I made a mistake once, giving away books that I would want to re-read in the future.  (OK, I’ve made mistakes more than once… I made that particular mistake once.)  And then they were out of print, so I couldn’t find them.  But the author wrote more books to the series, so they’re back in print, and I found some of them at Powell’s in July.

Anno Dracula books: Anno Dracula, The Bloody Red Baron, Dracula Cha Cha Cha, Johnny Alucard, Anno Dracula 1899, One Thousand Monsters
Six Anno Dracula books

The series is Anno Dracula.  Not surprisingly, given the name, the series is about vampires.  The first book, Anno Dracula, starts in 1888, as a What If to the original Bram Stoker’s Dracula… what if Dracula had won?  By 1888, he has married Queen Victoria and vampires live openly in London.  The fascinating thing about all of the Anno Dracula books is how Kim Newman combines vampire and other lore with historical – both real and fictional – figures from the era.  Anno Dracula presents readers with a variation on the Jack the Ripper story, where all of the victims are vampire girls, skillfully slaughtered with a silver knife.  Interspersed in the stories are glimpses of classics like Sherlock Holmes, Jekyll and Hyde, and Oscar Wilde.

Continuing in chronological, rather than publication order, the next book is Anno Dracula: One Thousand Monsters, which skips across the world to 1899 Japan where a ship of vampire refugees find a temporary home in ghetto for monsters.  Newman explores a variety of Asian lore, some more recognizable that others, such as the four kappa (anthropomorphic turtles) with martial arts weapons, along with recognizable vampires from other sources, including a nutty psychic named Drusilla and references to the Theater des Vampires in Paris.  Yōkai Town is more of a prison than a refuges, and somebody is pitting the vampires against each other.

The Bloody Red Baron presents terrifying shape-shifting vampires attacking Allied planes mid-air.  Edgar Allan Poe, a vampire living in Germany when the United States joins the war, who in our reality died before the American Civil War, is recruited to write about these flying nosferatu.

Dracula Cha Cha Cha is set in Rome, in 1959, as vampires from around the world flock to Dracula’s latest wedding.  The alliances that were formed to finish World War II are mentioned, including a treaty between Britain and Dracula.  Someone is killing vampire elders across the city, and Kate Reed, a vampire journalist, along with Hamish Bond, the undead British secret agent, get caught up in the mystery.

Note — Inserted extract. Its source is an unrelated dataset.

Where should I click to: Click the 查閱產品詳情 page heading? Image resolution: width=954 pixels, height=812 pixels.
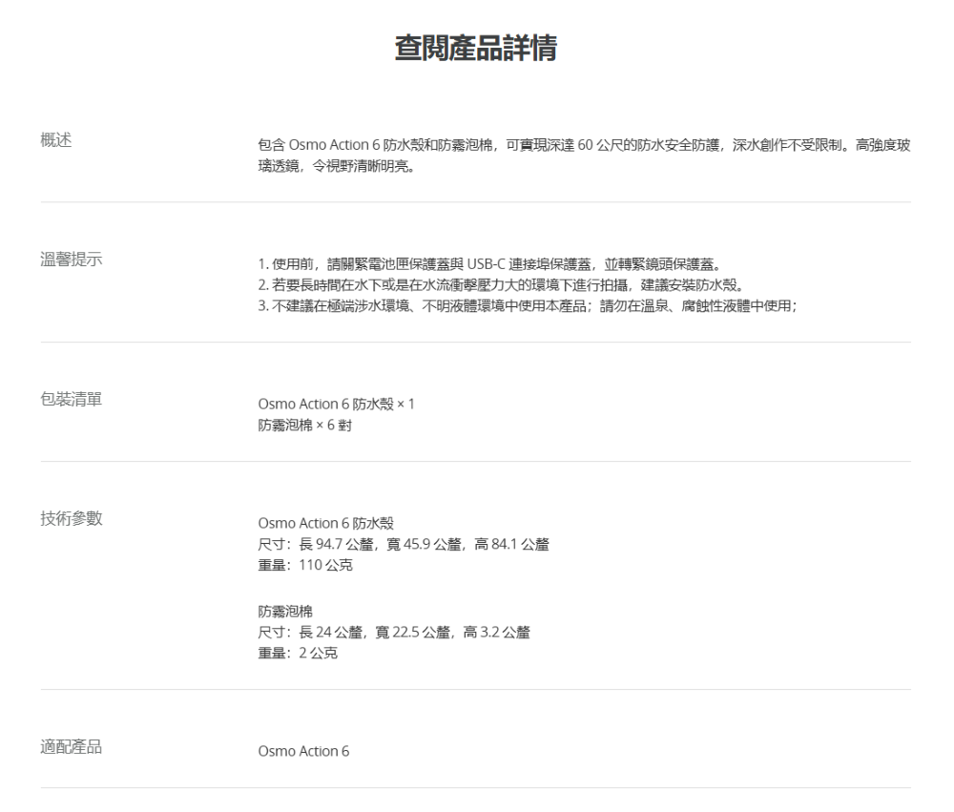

Lastly – at least for now – is Anno Dracula: Johnny AlucardDracula was a prolific parent in his early days, but as his power and fame grew, he let his children turn others rather than making new vampires himself.  Near the end of the 20th century, a vampire boy emerges from the shadows, claiming to have been turned by Dracula himself.  He makes a name for himself in the United States, both in Manhattan and Hollywood, selling a dangerously addictive drug and raising a cult-like following for himself and the Dracula legend.

These books are amazingly well written, which adds to the addictiveness of the series.  I highly recommend them.